Exercise: The response should contain only the line with "Go back using the back arrow" and every line after it to the end of the listing below, duplicated exactly; no picture belongs in it.

Source information:
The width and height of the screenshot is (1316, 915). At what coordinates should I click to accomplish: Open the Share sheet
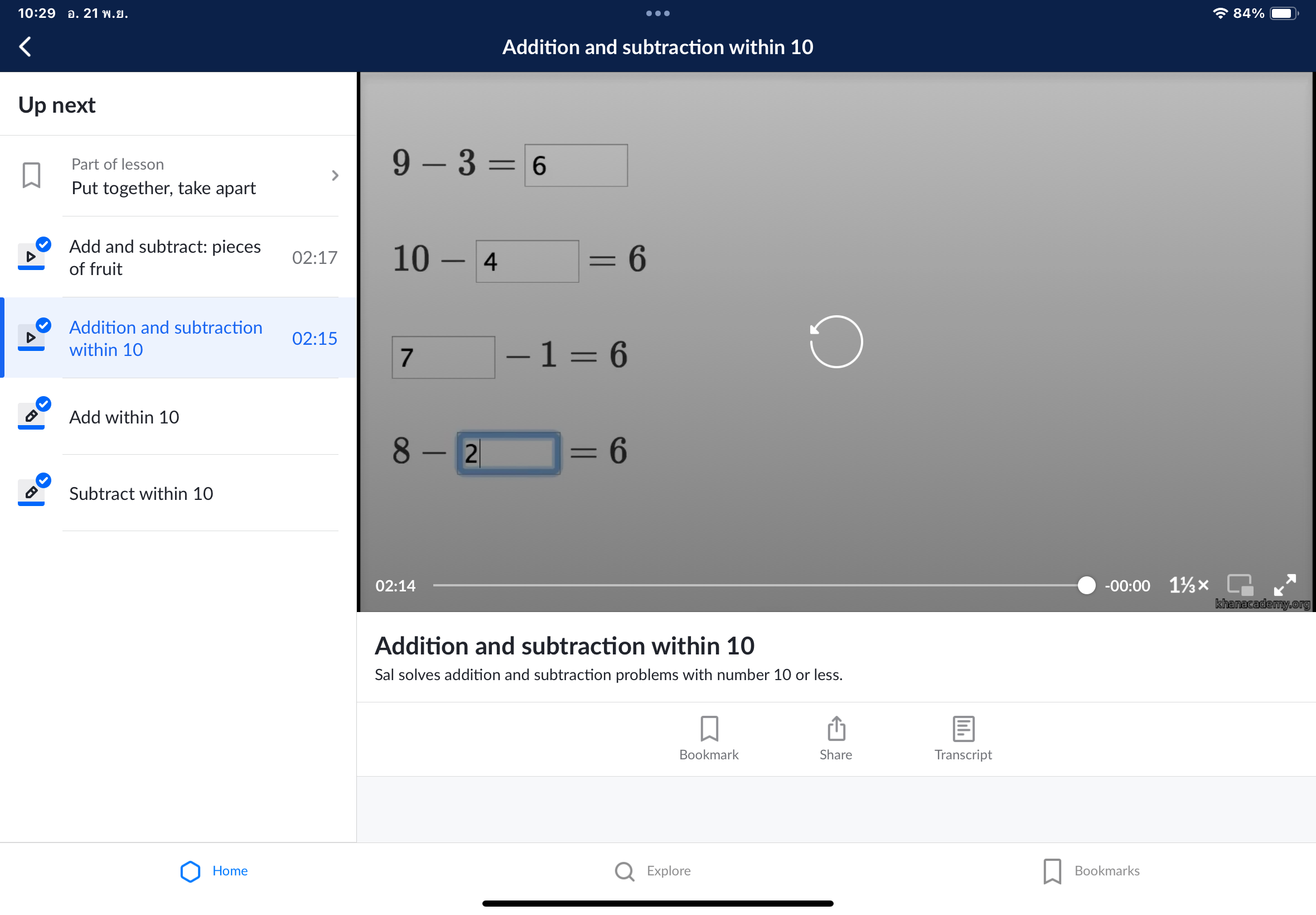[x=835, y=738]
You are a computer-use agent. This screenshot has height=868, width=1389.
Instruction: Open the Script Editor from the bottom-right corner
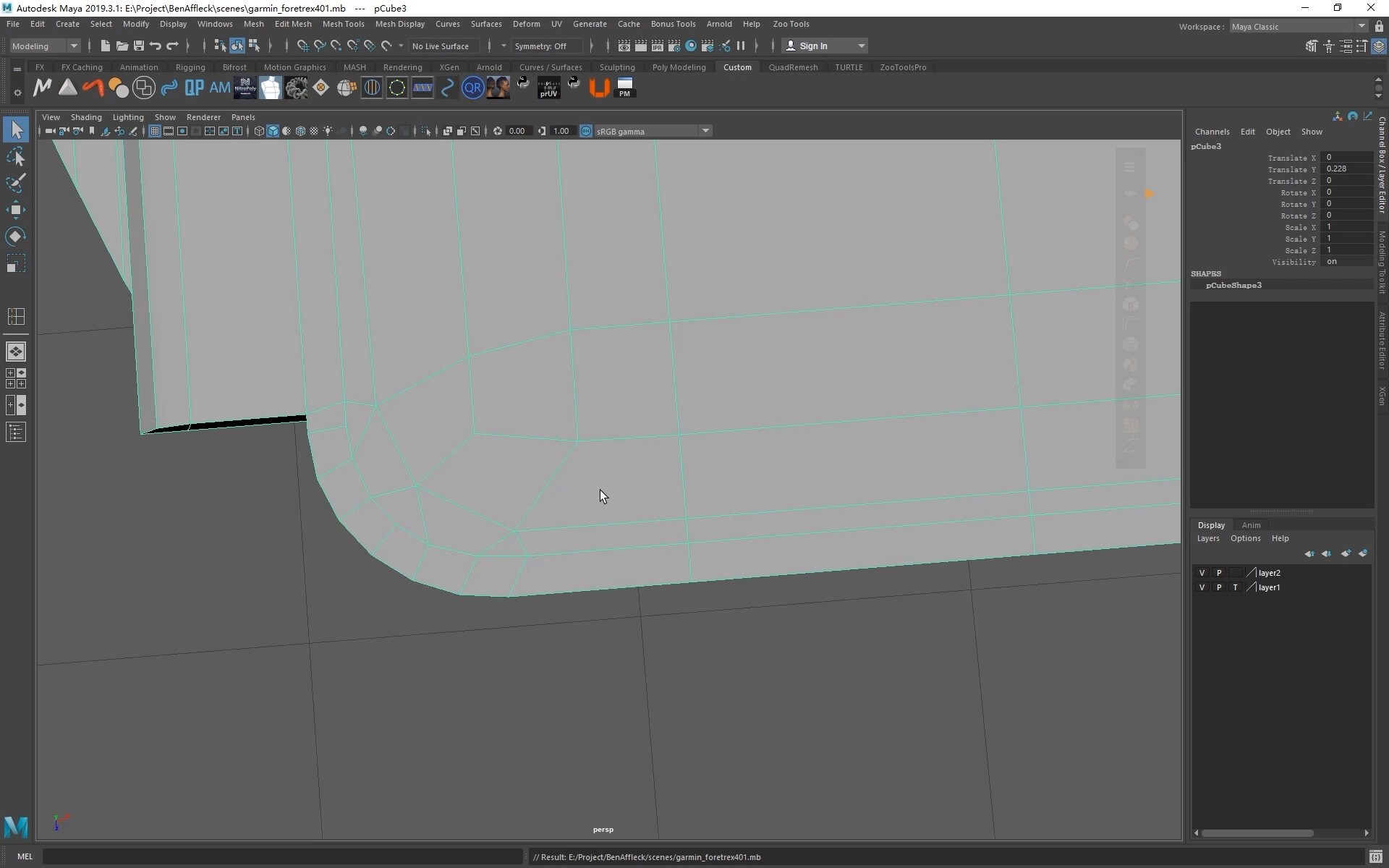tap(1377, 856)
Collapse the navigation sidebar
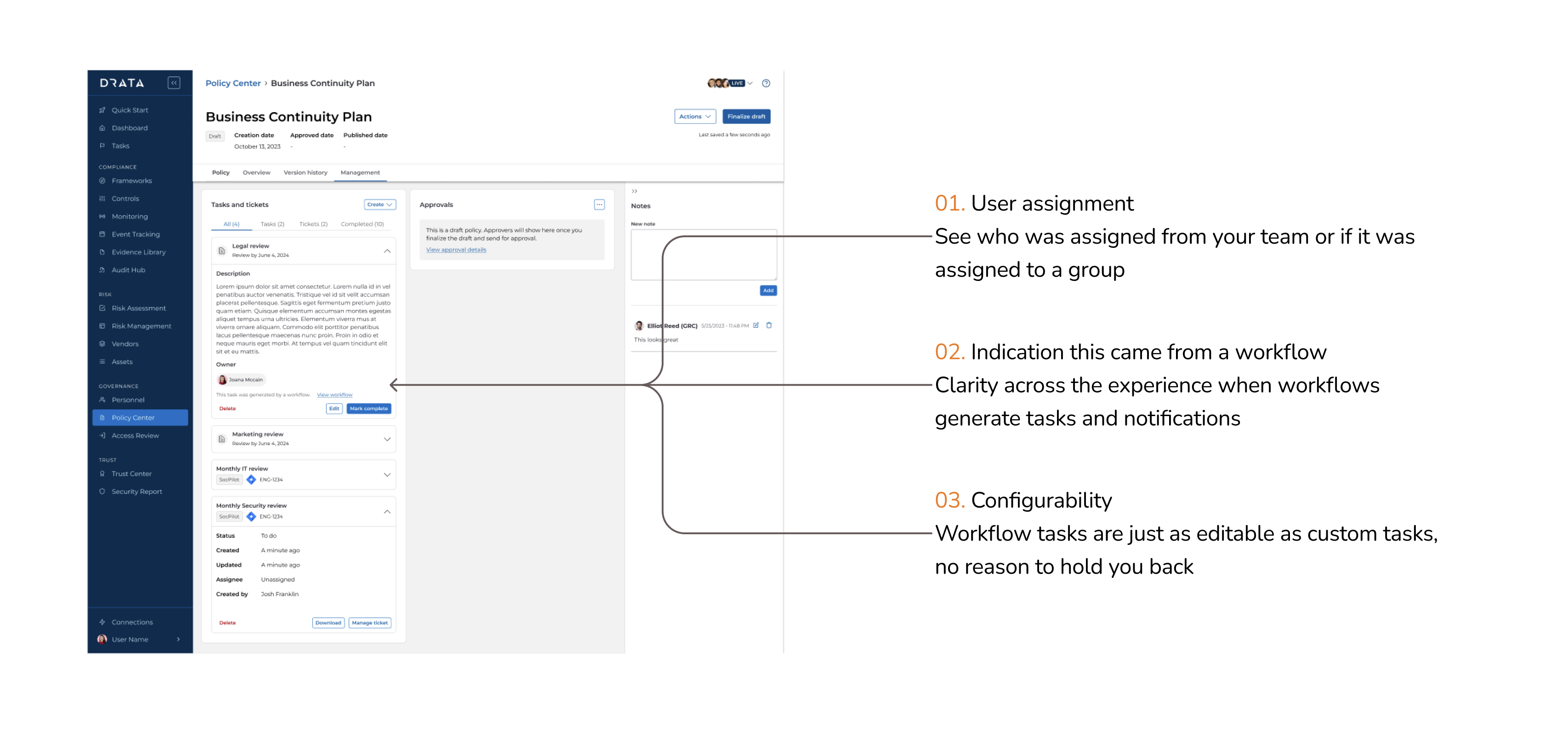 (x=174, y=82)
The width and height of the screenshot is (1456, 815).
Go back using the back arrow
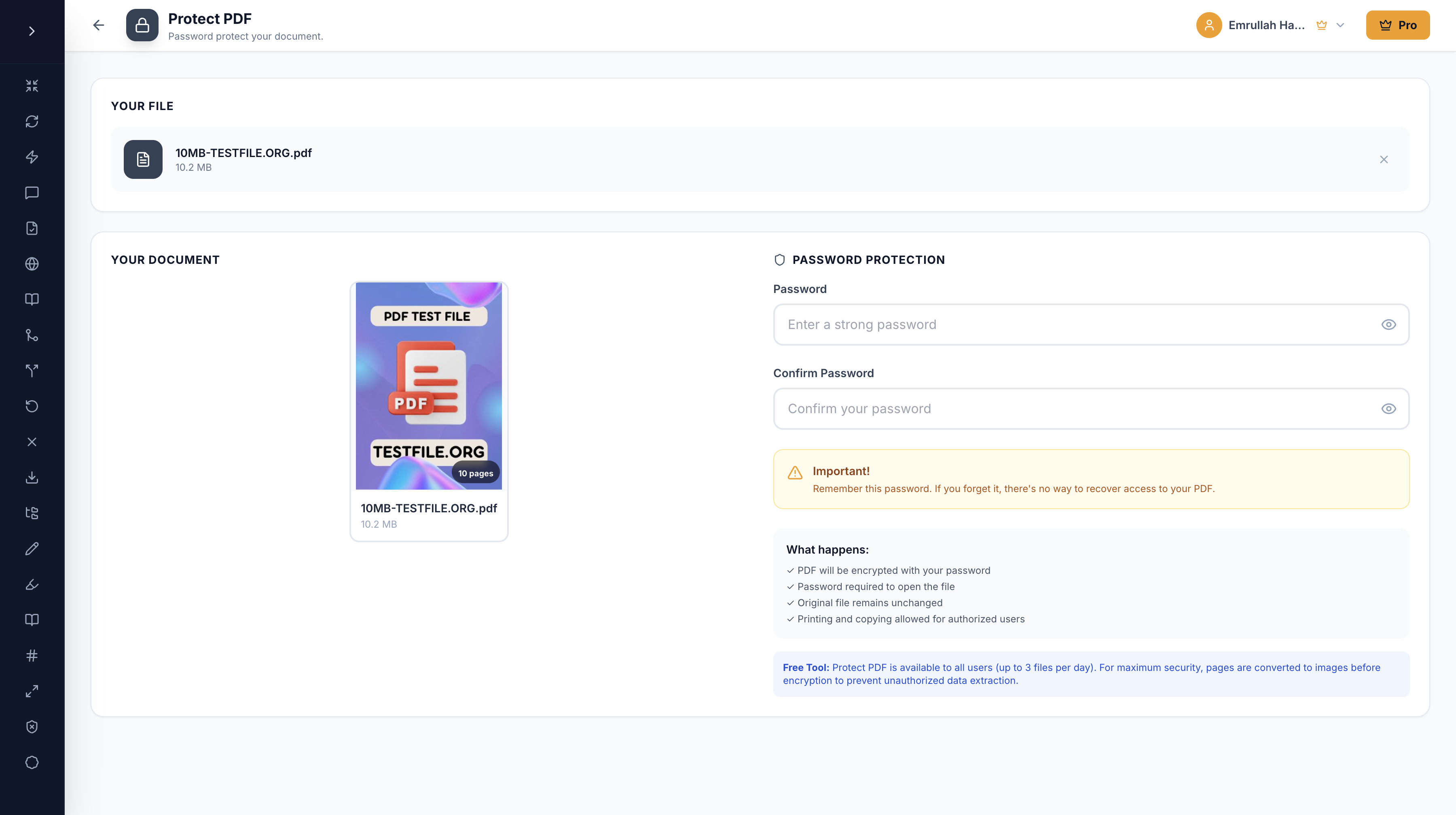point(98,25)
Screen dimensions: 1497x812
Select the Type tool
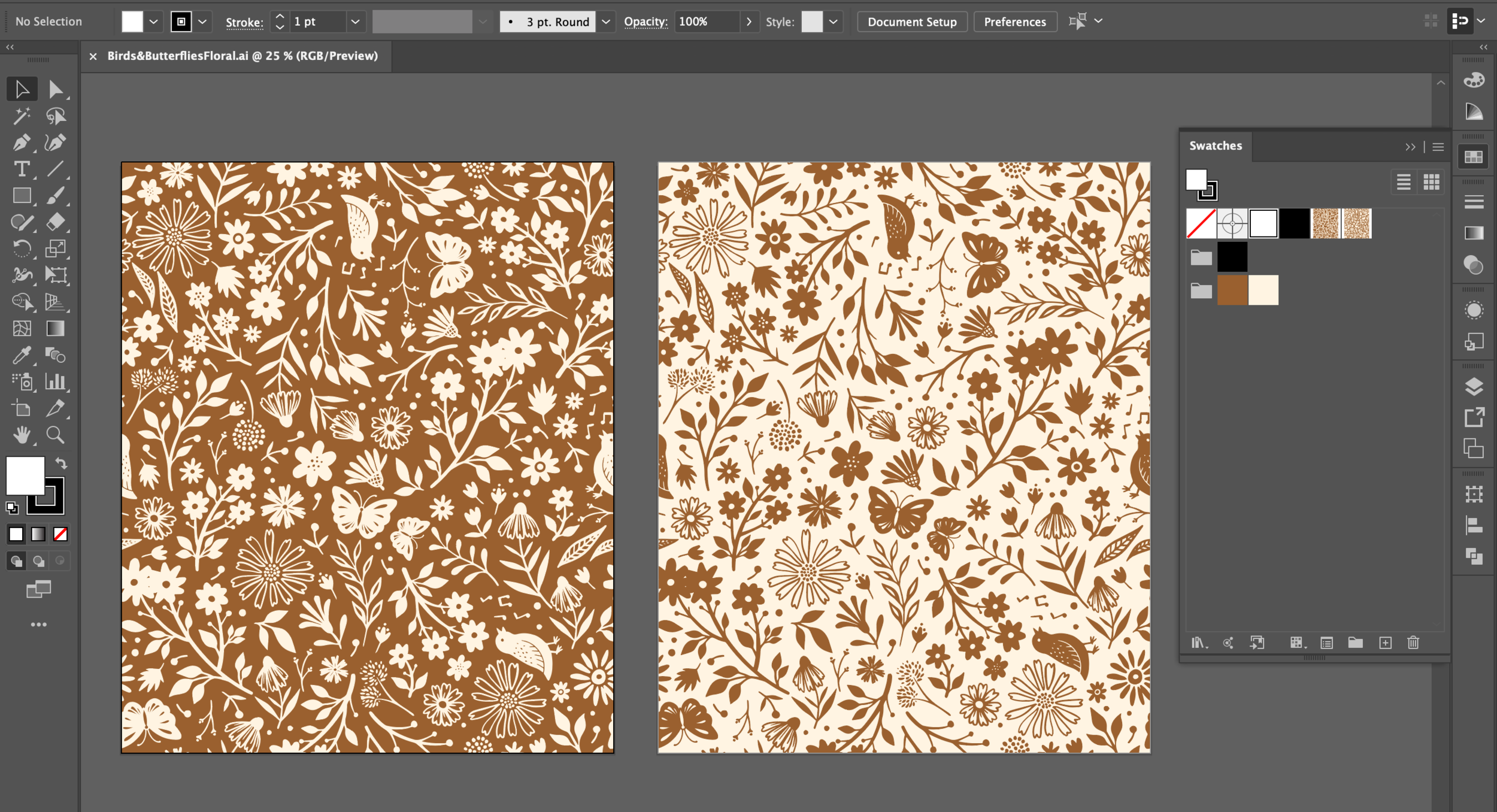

Task result:
Go back using the back arrow
point(98,25)
Screen dimensions: 1497x812
Select the Type tool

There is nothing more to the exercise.